Eu preciso confessar que minha mãe – eu acho que pelo fato de me ganhar ainda muito jovem – não aparentava sequer ser mãe; muito menos ter a idade que realmente tinha. Juro que, às vezes, olhava-me no espelho e me sentia mãe de minha mãe. E isso em todos os sentidos! Parecia mesmo ter as rugas que ela não tinha!
Chegava da escola e:
- Mãe, eu estou morrendo de fome! O almoço está pronto? – ninguém respondia – Mãe?
- Oi filha! Espere um pouco! – respondia, finalmente, minha mãe ao telefone.
- Não é possível! Já está no telefone?
A cena que presenciava era quase revoltante: minha mãe deitada no sofá com as pernas para o alto. Com uma das mãos, segurava o telefone, e com a outra, fazia cachinhos numa das mechas coloridas de seus cabelos.

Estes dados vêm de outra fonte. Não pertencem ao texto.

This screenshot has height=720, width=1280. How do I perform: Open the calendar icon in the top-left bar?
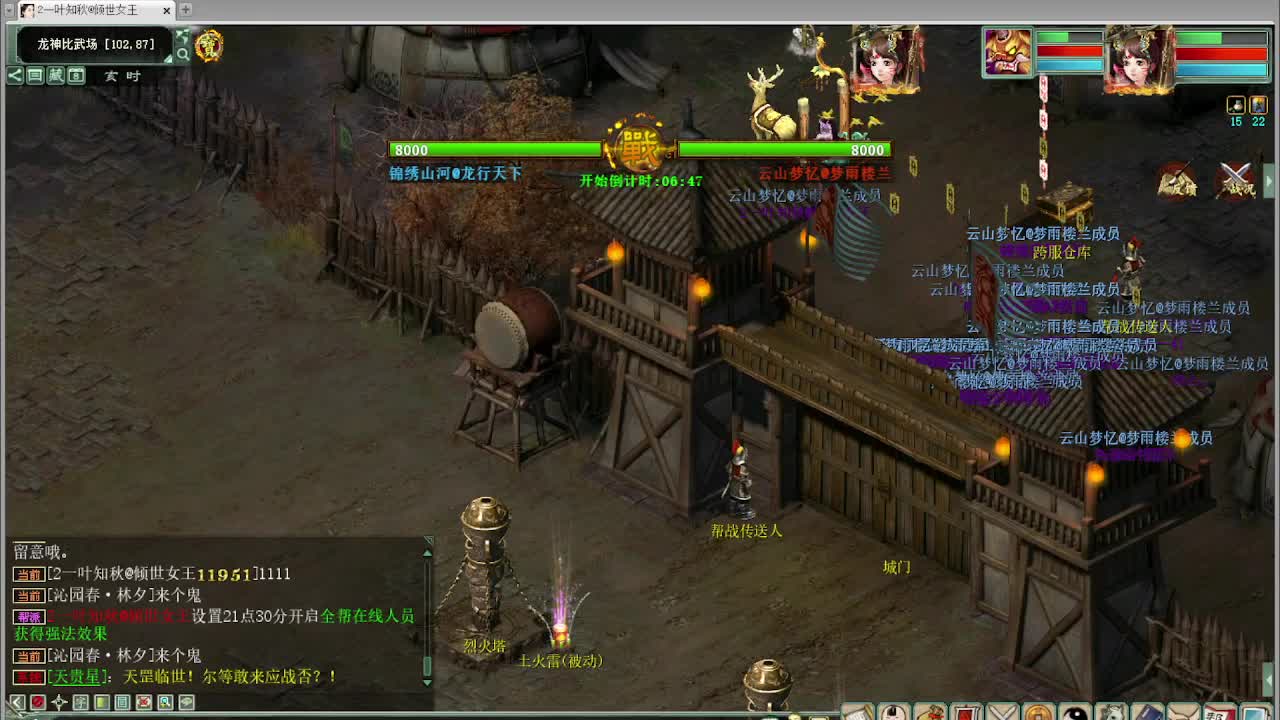(x=77, y=75)
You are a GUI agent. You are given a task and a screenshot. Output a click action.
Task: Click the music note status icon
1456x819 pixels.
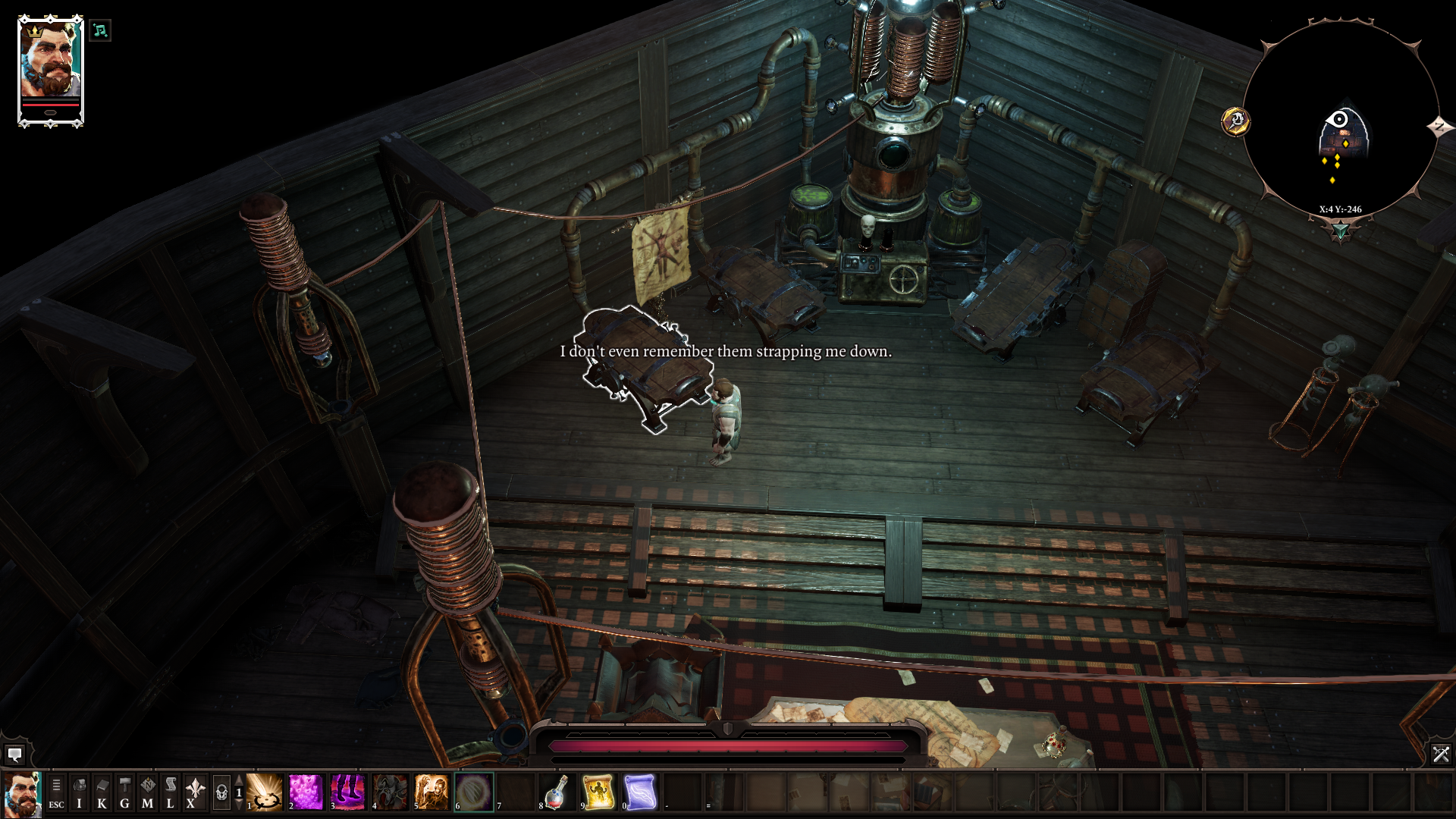(x=99, y=30)
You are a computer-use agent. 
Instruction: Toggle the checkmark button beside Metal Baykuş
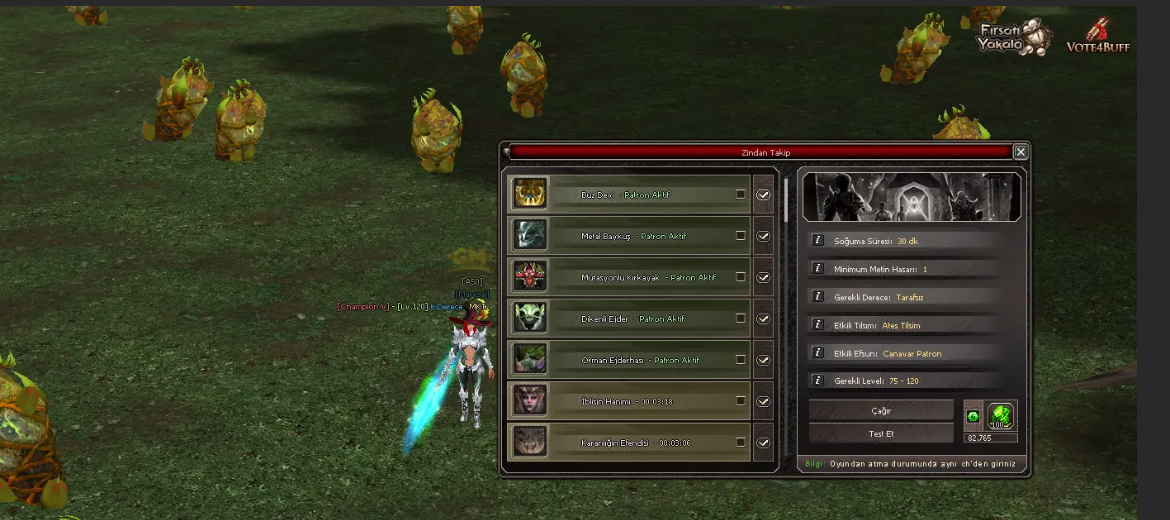click(x=763, y=236)
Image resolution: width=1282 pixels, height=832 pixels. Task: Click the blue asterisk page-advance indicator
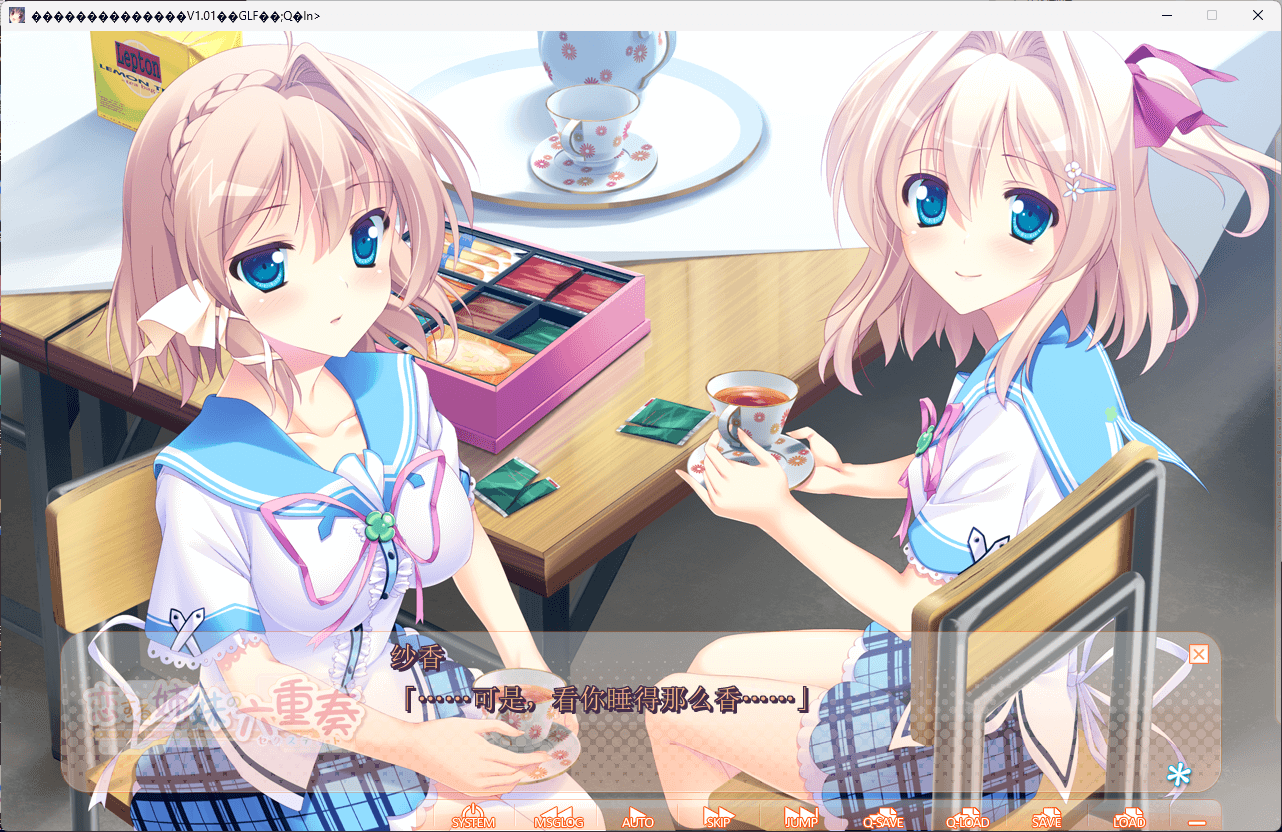pos(1179,775)
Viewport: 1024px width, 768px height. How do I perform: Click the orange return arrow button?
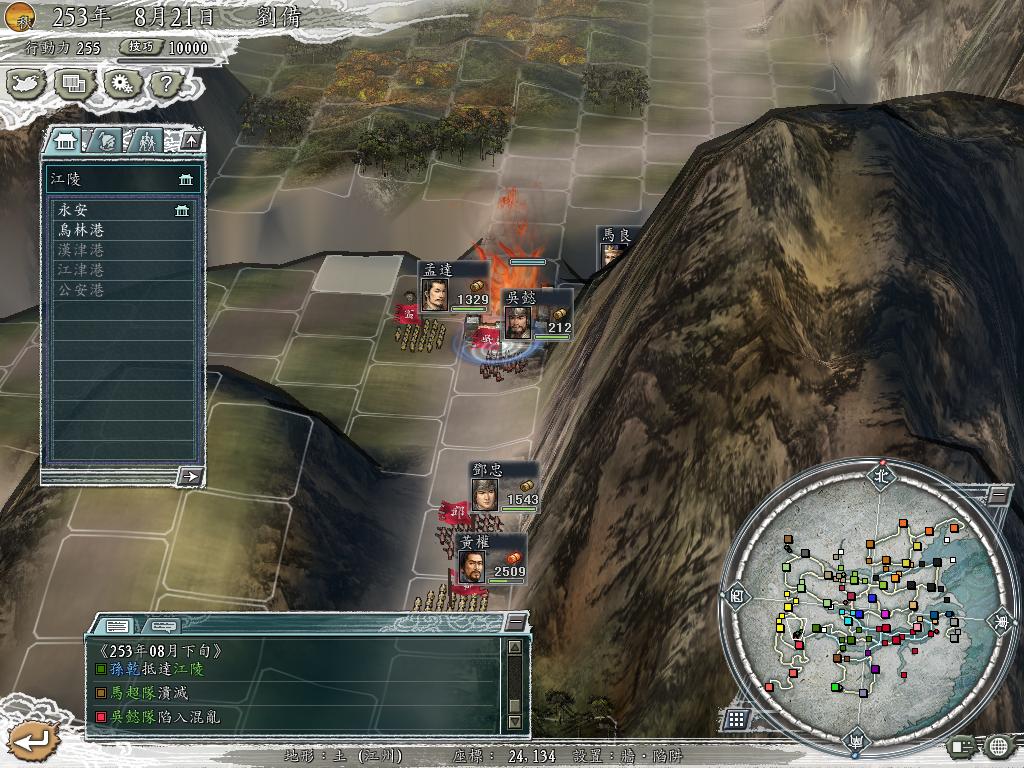click(31, 740)
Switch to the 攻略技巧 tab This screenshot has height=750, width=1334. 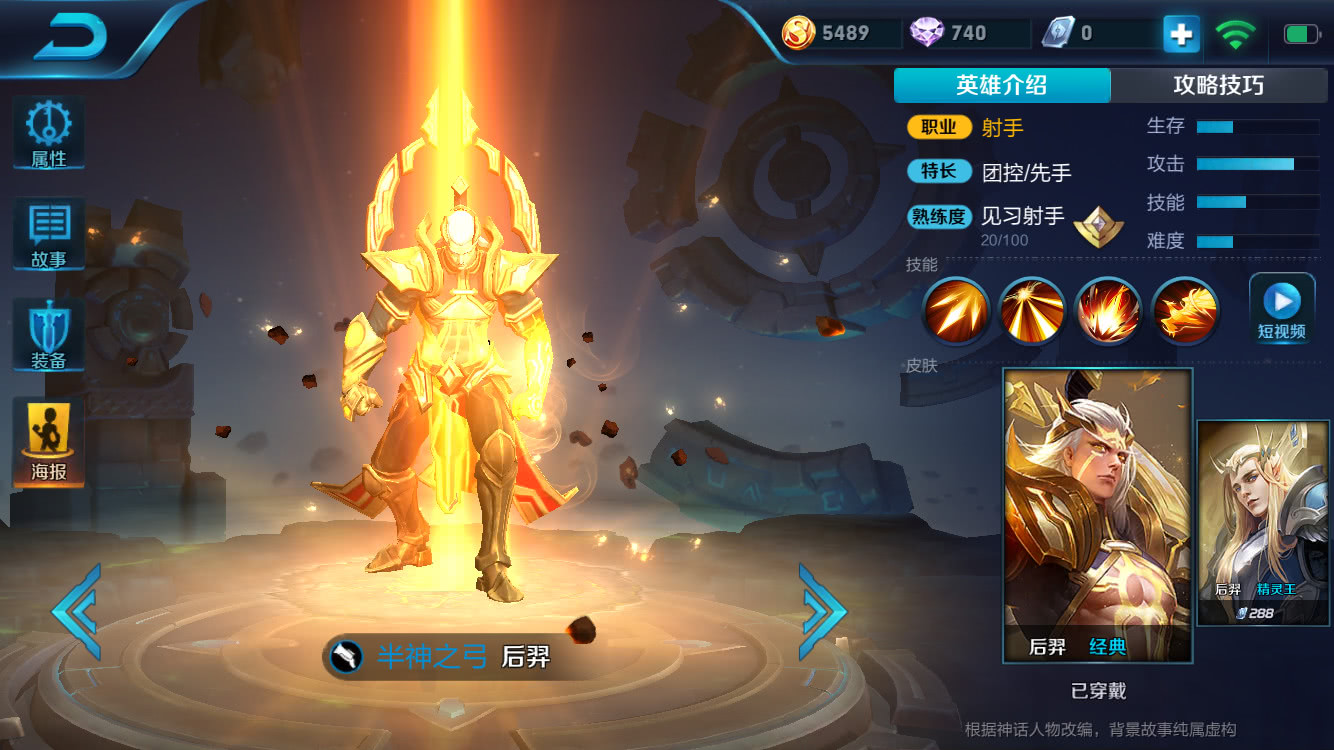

- Fernanda, depois eu te ligo – dizia minha mãe – Joana chegou aqui e já quer me dar ordens! Você precisa acalmar sua amiga e dizer a ela que tu és minha amiga também e que tenho direito de falar com você... – ela ria – Bem, até mais tarde!
Eu morria de raiva.
- Poxa, mãe!
- O que foi, Joana?
- O que você e Fernanda tanto conversam?
- Coisa nossa, minha filha!
- Mas mãe, a Fernanda tem quinze anos! O que tanto uma mulher de trinta e dois anos tem para falar com uma de quinze?
- Muitas coisas! Ela é minha amiga, Joana, só isso! Por quê? Está com ciúmes?
- Não é ciúmes, mãe! Só acho que você deveria papear com pessoas da sua idade, ora! Por que tem que ser com as minhas amigas?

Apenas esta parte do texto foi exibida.